St. Louis Soldan to RMC

James Washington coaches his Soldan Tigers in a third-place game against Emporia High School on Jan. 25, 2020 at Chanute High School. Soldan traveled all the way from St. Louis to play in the Ralph Miller Classic for the first time.

ROBERT MAGOBET

Spectators at the Ralph Miller Classic last week may have wondered why the tournament would include a team from an international studies school in St. Louis. But Chanute was exactly the place the team wanted to be.

Over the summer, third-year head coach James Washington at Soldan International Studies High School, and Teron Sharp, district athletic director over 11 public high schools in River City, met with some of their school’s staff members and decided Chanute would be a perfect place for their basketball players to compete in a winter tournament.

Washington and Sharp chose Chanute and the 48th annual Ralph Miller Classic for the first time for myriad reasons.

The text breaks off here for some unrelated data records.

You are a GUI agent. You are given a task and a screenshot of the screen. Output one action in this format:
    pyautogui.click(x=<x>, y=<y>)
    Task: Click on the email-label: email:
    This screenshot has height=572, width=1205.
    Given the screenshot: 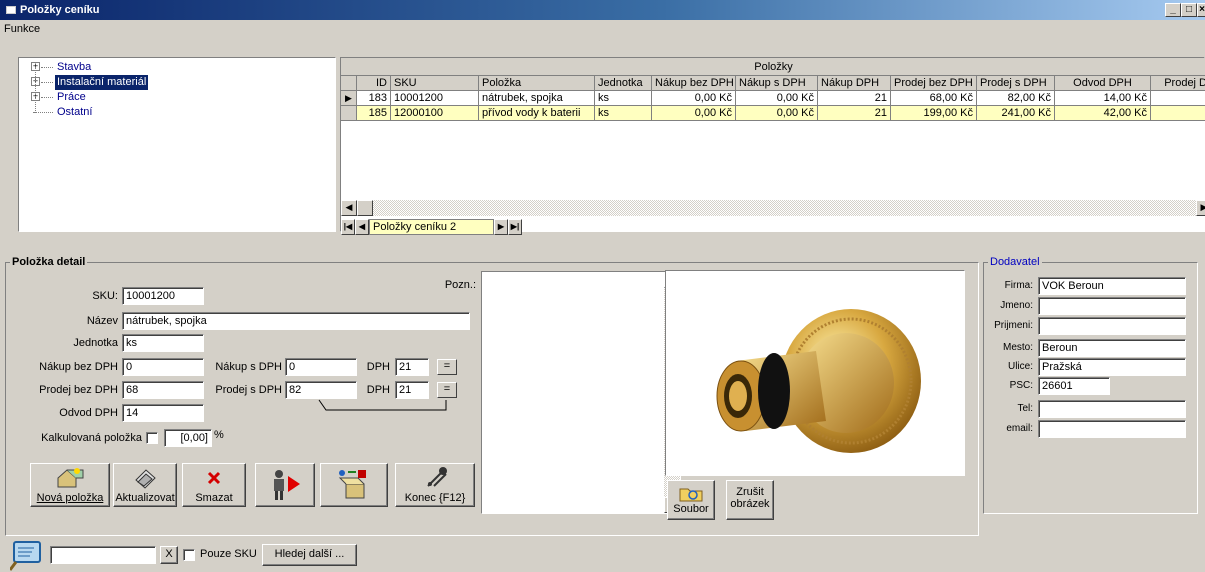 What is the action you would take?
    pyautogui.click(x=1020, y=428)
    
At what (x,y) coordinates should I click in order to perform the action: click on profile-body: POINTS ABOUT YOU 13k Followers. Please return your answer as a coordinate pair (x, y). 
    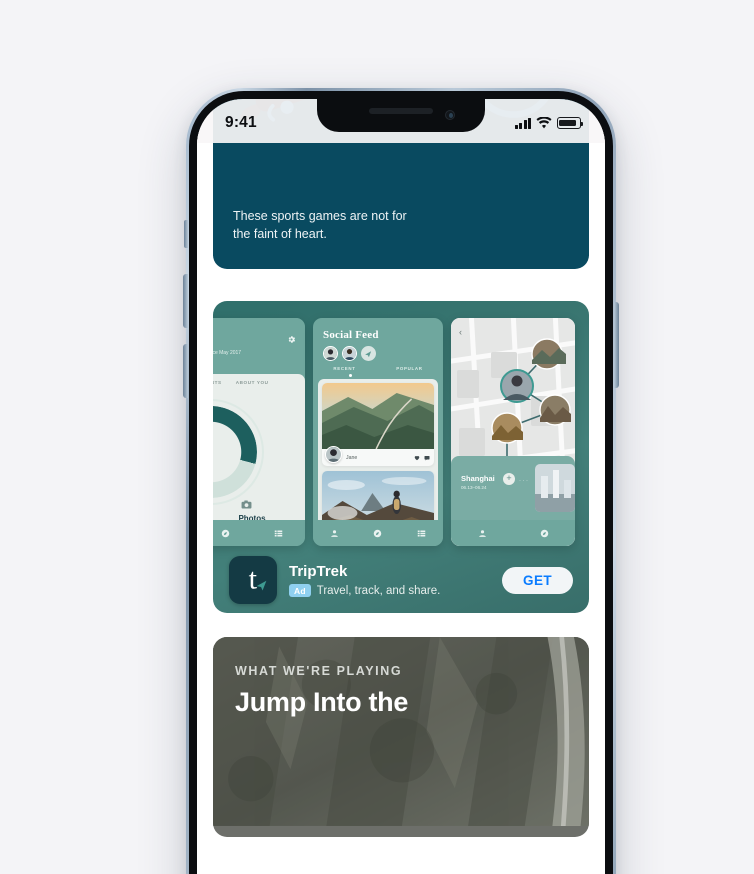
    Looking at the image, I should click on (259, 460).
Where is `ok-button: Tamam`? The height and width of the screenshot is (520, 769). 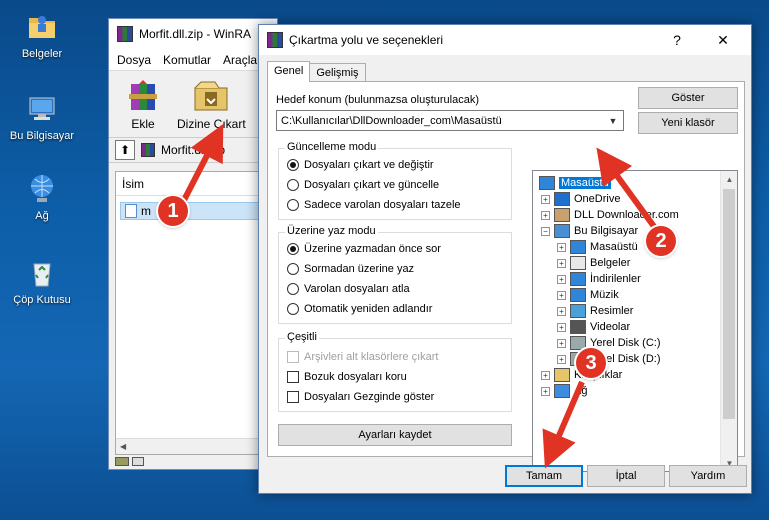
ok-button: Tamam is located at coordinates (544, 476).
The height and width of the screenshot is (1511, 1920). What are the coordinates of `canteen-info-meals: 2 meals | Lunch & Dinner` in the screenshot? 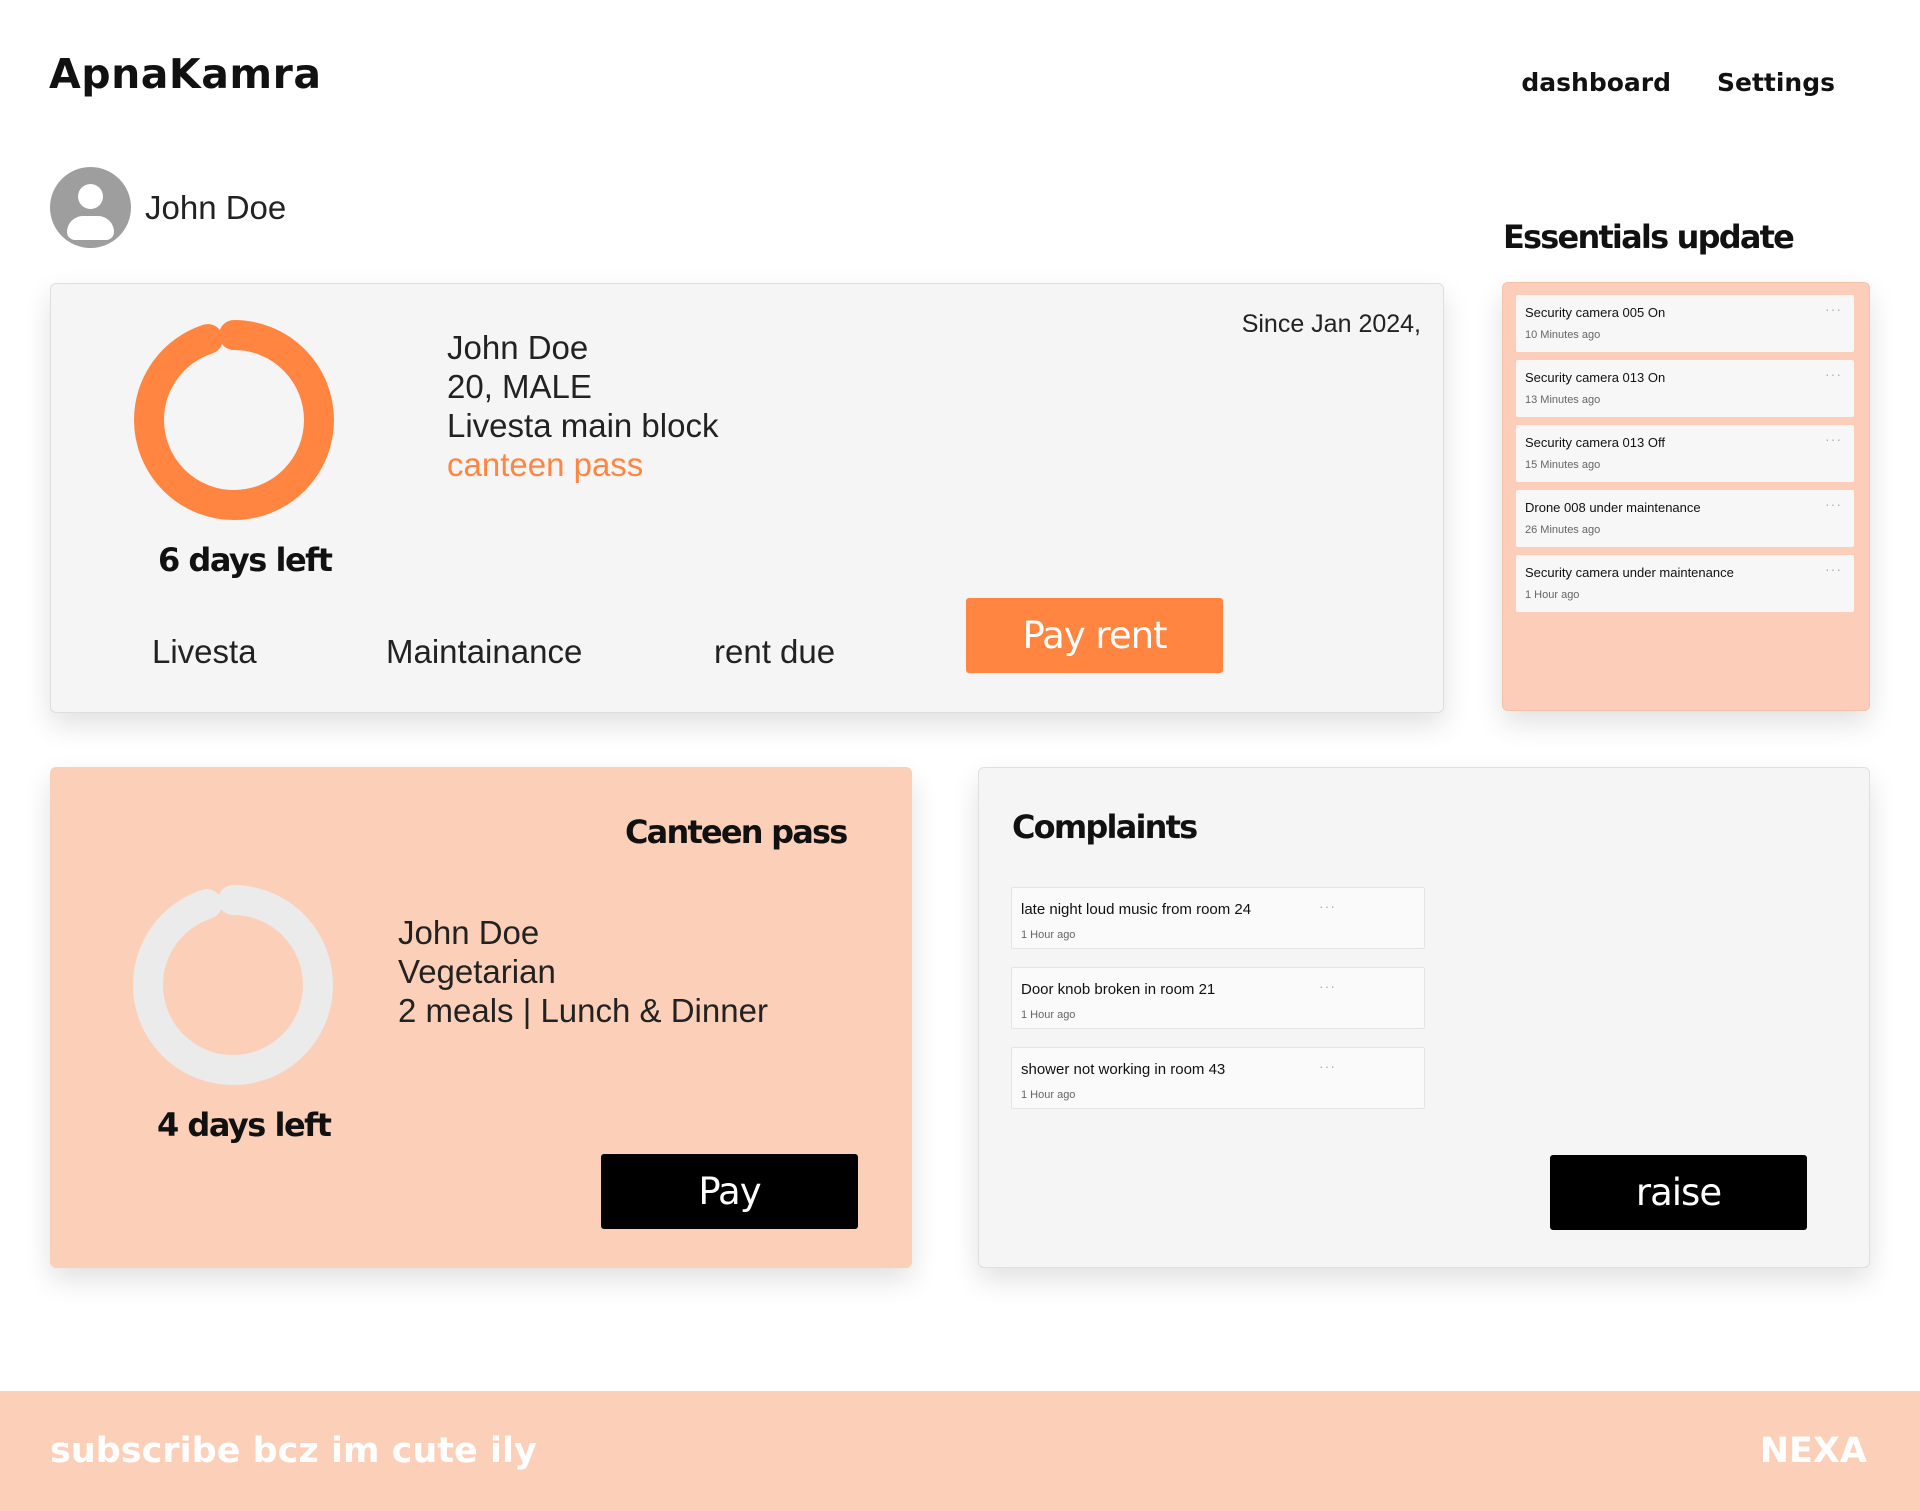 It's located at (583, 1010).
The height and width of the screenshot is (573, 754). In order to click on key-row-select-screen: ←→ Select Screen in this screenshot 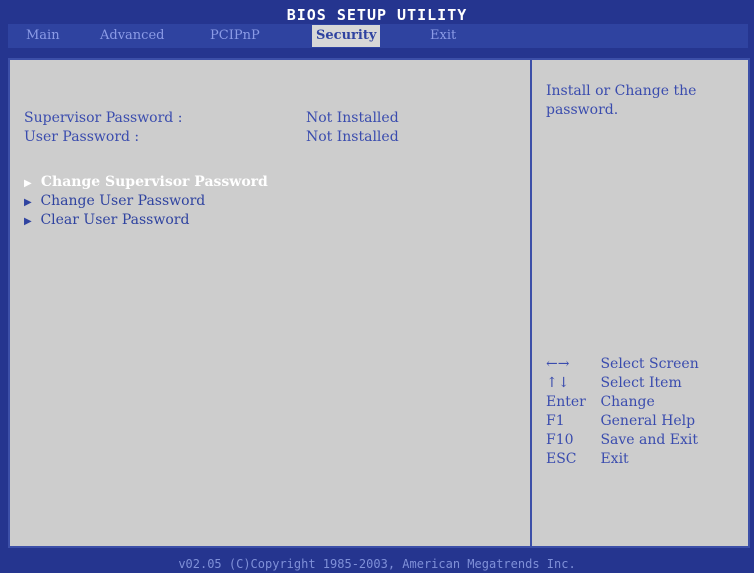, I will do `click(644, 364)`.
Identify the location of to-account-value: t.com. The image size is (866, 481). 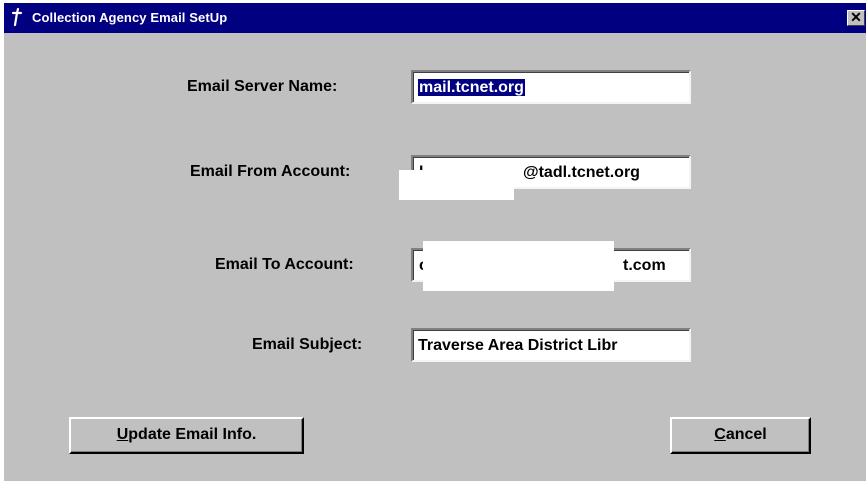
(644, 266).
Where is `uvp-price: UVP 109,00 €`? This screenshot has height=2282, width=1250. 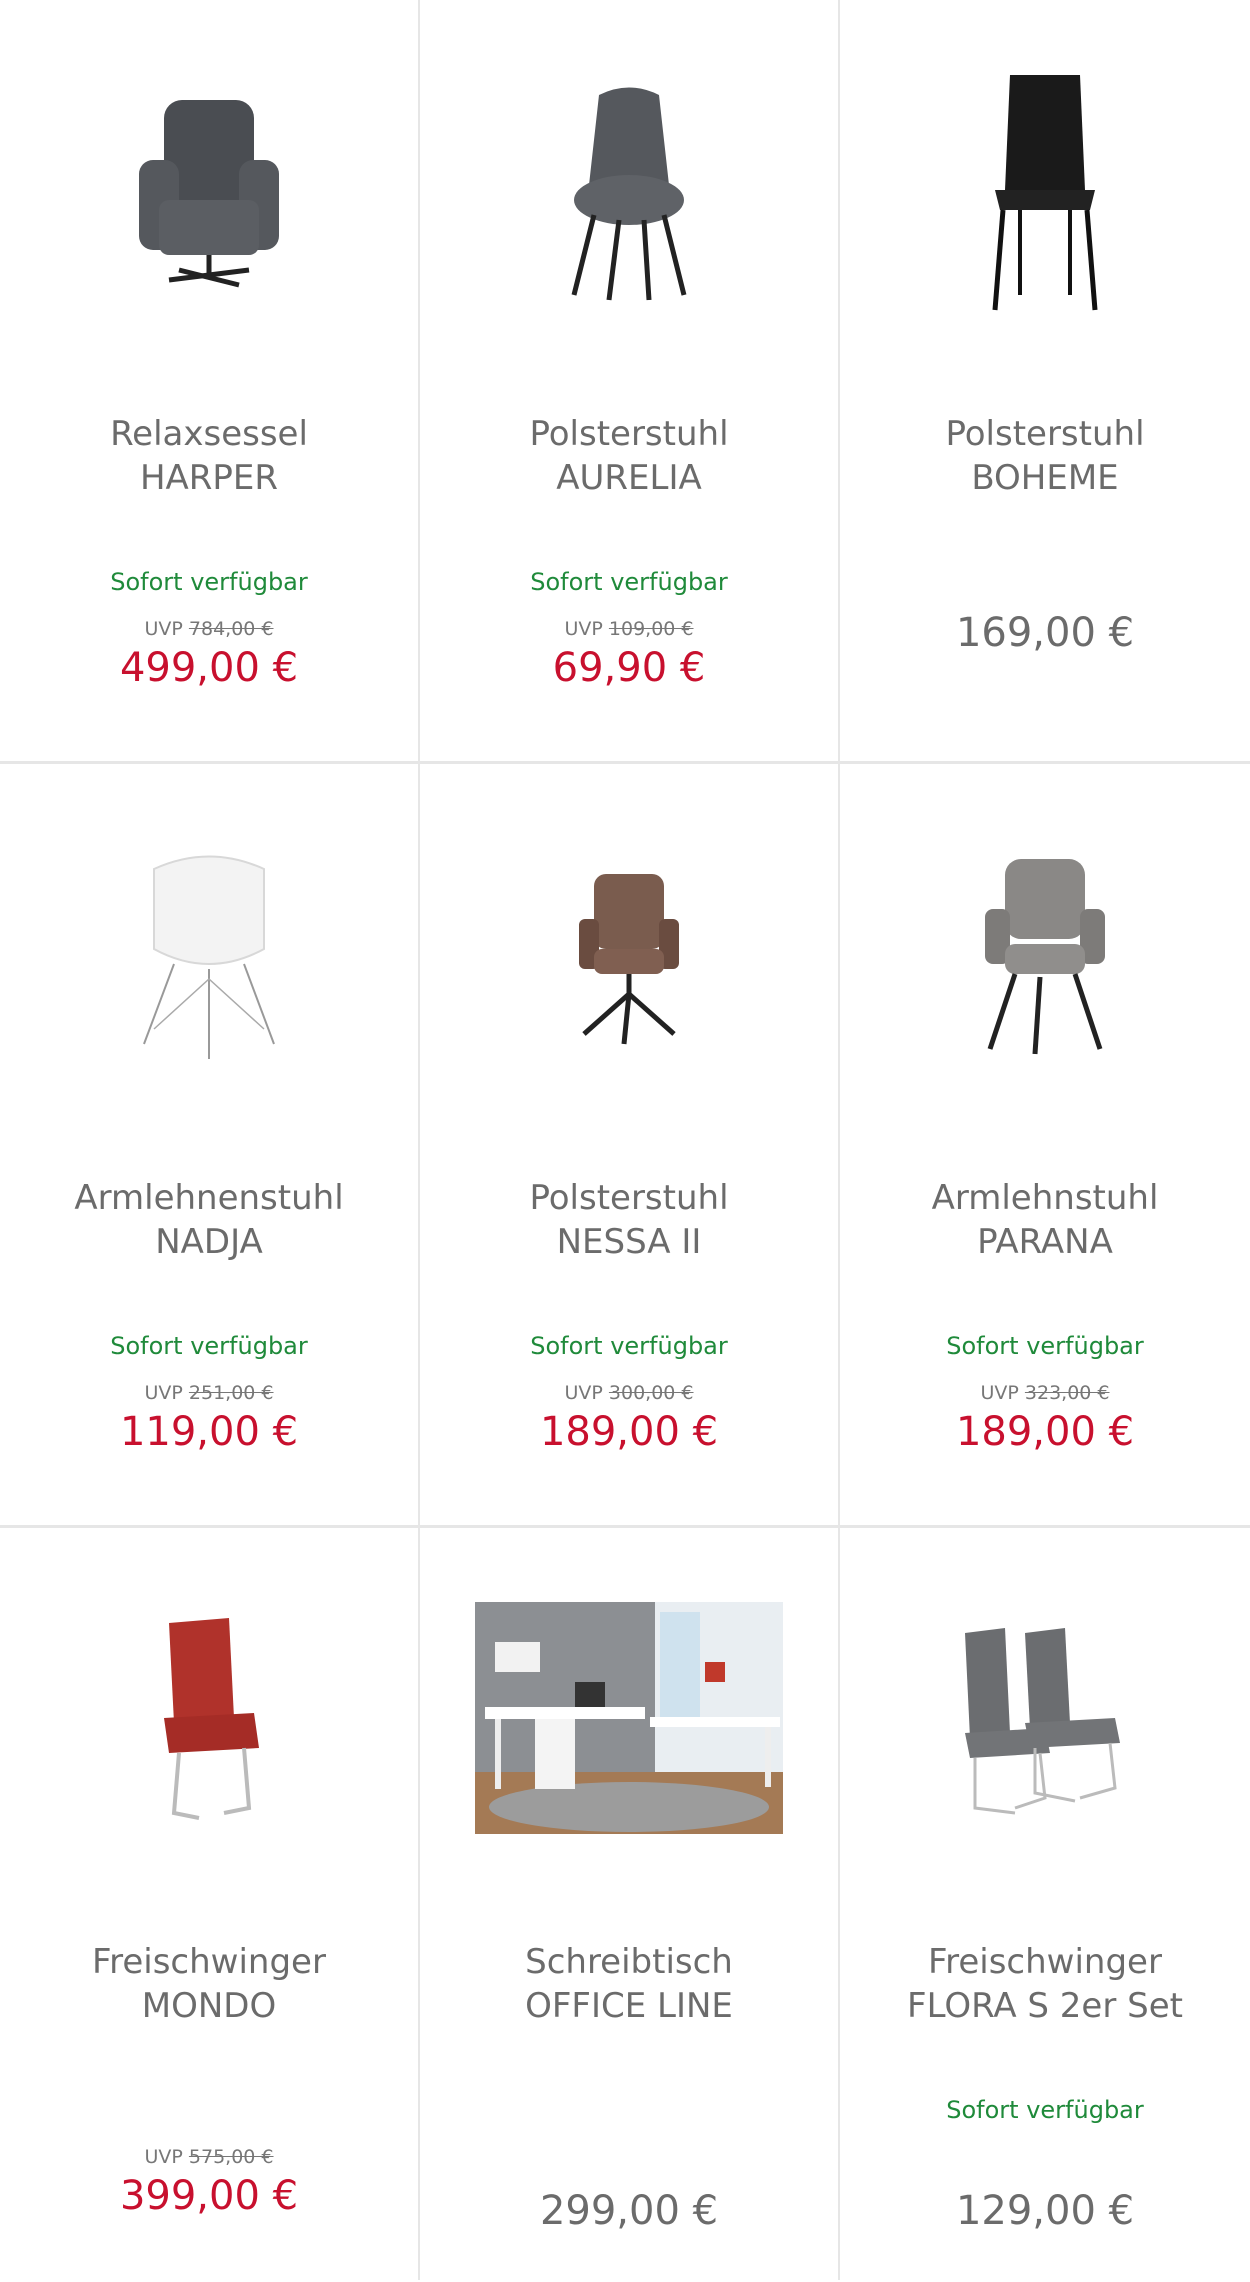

“We were looking for a tournament away from St. Louis to play a different kind of competition,” Washington said on Saturday before the third-place game. “We kind of faced some adversity on the road. A lot of these kids haven’t experienced it, going away, sit in a hotel, stuff like that. So we are trying to get them used to that – kind of similar to what it is in college.”

Washington and his team, however, have been traveling all around the nation to experience how it feels to be a college basketball player. In the last three years, Soldan, a Class 4 Missouri magnet school, has trundled to Chicago, Memphis and Little Rock to play in winter tournaments.

All this traveling for the Tigers turned into a 19-12 season and a trip to the district championship versus Trinity Catholic High School last season.

But Washington said the decision to come to Chanute made by him, the school’s principal Thomas Cason, and Sharp – a Soldan graduate and the school’s all-time leading scorer for girls basketball – was based upon variation and the willingness to be thrust into a perceived incongruous setting.

“That rural area, a lot of these boys haven’t seen farmland and none of that, so I thought it would just be a little different experience for it not being a big city – flatland, we talked about it.”

On about a six-hour charter bus drive from St. Louis to Chanute last week, Soldan athletes marveled over the flatlands on their way to the Holiday Inn Express, where the team laid their heads over the weekend.

The first game Soldan played was against Goddard High School – a contest that ended up a 65-44 blowout behind All-Public-High-League power forward Elijah Bishop’s 20 points as well as Phil March’s and All-PHL Honorable Mention Dylan Martin’s 16 points apiece.

In the Shawnee Mission South game on Friday, however, the Tigers fell short 61-36, when March and Martin scored only seven. Soldan ultimately competed in the third-place game, and lost 66-57 to Emporia High School on Saturday. Javonte Robinson had a team-high of 10 points.

To Washington, the one lesson his team learned was how to counter the zone defense.

“We don’t see a lot of zone in St. Louis. Most teams play man-to-man full-court pressure, but here, I kind of had the feeling, someone told me, ‘Coach, you’re probably going to see a lot of zone up there,’ and both teams (Goddard and Shawnee Mission South) played a zone the entire game,” Washington noted. “And our kids, we got to learn to really be effective against the zone defense.”

Shawnee Mission South played stringent defense on Soldan Friday, and Washington said the Raiders operated so well defensively that he wanted his team to exemplify this kind of defensive effort while using the zone strategy on other teams moving forward. 

But you don’t play basketball 24-7 when in a new town. In the middle of the Ralph Miller tournament, Washington said the highlights of staying in Chanute were the hospitality of all the people, eating breakfast at the Holiday Inn Express, and watching “Bad Boys for Life” at the Chanute Roxy 4 Cinema on Saturday.

Bishop, who didn’t play in the final game because of a nagging lower back, said he enjoyed the endearing qualities of Chanute, too, including the accommodations, friendliness and generosity of the Blue Comet faithful.

“I’m from St. Louis, so I see a lot of lights, buildings, but the people here are unbelievable. They are welcoming. The vibe here is crazy – they like you, they welcome you in open arms. I just like it,” Bishop said. “The hospitality is overwhelming.”

While Bishop is an All-PHL player, Washington graduated Sumner High School in St. Louis before he attended the University of Arkansas to play football. He went on to coach professional basketball in Germany, where his teams competed versus the likes of Dirk Nowitzki, the former Dallas Mavericks superstar and NBA champion.